Cap
Ariel's scream yanked me out of whatever passed for sleep down here.
I hit the wire before I was fully awake, hands finding the seam on instinct, and her fingers slammed into mine from the other side. Ice cold, locked on so tight I felt her shaking through it.
"Hey." I kept my voice low, steady. "I've got you. You're dreaming. Look at me. Well. Don't look at me, it's too dark. Just listen. You're okay."
A breath hitched. Then another. She swallowed hard. "I. Yeah. I'm okay. Sorry."
"Don't apologize." I leaned my shoulder into the seam so she could feel the weight of me through the wire. "You're safe right now. Nothing's coming."
Upstairs, footsteps crossed. A door groaned somewhere and went quiet again. Then the particular kind of silence this place had, the heavy kind, the kind that pressed, settled back over everything.
Her grip on my hand didn't loosen. I didn't try to make it.
I knew what the dream was about. I didn't need her to tell me. Let me go — same pitch, same break as when they'd tried to haul me out of the cage earlier. Her brain was replaying it. That made sense. That was what brains did when you gave them nothing useful to do in the dark.
What I was turning over in my own head was the part she didn't know about.
The last thing before this room had been her on the phone.

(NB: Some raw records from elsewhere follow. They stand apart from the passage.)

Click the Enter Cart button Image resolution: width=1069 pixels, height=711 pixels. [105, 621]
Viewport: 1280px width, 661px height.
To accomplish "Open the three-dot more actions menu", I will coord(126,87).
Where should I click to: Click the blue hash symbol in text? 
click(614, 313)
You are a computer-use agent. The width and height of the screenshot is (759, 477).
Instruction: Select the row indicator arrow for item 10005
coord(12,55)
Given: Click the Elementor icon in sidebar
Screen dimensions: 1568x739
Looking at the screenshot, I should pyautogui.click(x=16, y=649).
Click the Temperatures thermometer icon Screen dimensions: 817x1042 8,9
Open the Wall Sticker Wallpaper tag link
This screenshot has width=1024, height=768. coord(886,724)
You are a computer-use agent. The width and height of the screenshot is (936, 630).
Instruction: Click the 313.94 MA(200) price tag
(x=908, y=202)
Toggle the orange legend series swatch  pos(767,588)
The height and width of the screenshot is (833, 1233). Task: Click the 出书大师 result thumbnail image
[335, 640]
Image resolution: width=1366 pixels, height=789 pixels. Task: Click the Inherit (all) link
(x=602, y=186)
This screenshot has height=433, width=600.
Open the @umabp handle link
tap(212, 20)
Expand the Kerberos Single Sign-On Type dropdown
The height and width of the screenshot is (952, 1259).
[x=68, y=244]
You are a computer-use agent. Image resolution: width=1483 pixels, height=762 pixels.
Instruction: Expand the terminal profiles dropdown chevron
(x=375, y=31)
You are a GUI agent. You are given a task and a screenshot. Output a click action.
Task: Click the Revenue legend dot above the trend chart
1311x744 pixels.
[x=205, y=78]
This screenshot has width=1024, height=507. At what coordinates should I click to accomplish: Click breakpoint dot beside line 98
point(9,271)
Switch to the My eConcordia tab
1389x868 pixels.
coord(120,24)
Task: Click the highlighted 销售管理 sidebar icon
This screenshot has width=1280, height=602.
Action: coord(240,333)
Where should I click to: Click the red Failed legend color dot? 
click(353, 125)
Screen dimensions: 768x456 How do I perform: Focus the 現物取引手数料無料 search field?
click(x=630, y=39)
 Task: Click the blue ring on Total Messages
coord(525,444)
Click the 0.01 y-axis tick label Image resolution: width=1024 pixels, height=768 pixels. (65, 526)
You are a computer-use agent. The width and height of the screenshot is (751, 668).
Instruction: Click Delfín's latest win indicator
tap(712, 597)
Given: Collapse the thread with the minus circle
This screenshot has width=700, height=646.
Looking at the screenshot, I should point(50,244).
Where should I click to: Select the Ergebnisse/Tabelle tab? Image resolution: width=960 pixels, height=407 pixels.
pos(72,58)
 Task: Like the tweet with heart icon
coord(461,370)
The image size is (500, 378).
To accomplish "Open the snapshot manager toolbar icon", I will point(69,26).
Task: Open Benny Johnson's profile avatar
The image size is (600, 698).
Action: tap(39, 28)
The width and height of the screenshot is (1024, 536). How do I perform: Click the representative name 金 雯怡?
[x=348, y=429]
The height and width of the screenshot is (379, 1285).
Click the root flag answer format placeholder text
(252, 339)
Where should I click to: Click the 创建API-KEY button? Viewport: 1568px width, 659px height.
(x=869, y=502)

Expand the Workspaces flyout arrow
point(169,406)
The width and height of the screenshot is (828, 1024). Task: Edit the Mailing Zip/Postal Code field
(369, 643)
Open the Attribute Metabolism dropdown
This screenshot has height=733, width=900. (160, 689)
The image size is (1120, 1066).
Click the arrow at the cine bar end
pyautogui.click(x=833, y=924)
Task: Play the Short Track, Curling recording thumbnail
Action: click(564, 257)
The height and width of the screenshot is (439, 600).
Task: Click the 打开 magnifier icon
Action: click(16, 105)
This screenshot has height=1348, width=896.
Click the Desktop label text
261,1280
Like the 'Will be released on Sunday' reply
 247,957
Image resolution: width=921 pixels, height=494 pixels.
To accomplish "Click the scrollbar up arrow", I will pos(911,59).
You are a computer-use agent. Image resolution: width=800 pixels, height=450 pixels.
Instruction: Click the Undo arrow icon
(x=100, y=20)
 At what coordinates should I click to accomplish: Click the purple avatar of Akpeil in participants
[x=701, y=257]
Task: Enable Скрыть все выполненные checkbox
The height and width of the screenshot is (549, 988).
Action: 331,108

Her voice, thin through the static: Cap.
And then tires. A scream. Nothing. I'd chased her location ping all the way into the industrial zone, telling myself the whole way that this wasn't a setup, that I wasn't walking into something, that she needed me and that was all that mattered.
I'd been lying to myself. I knew that now.
The grab had come fast. Black van, burned-rubber turn, someone saying take the guy alive in the kind of tone that meant they had instructions. Then concrete and bleach and the sound of her voice again, somewhere in the dark, saying my name like a question she was afraid to get answered.
I should have waited for backup. I hadn't. That was on me, and I was going to be sitting with that for a while.
"You okay?" I asked her.
A beat. "Not really," she said. Small and honest. I appreciated that she didn't dress it up.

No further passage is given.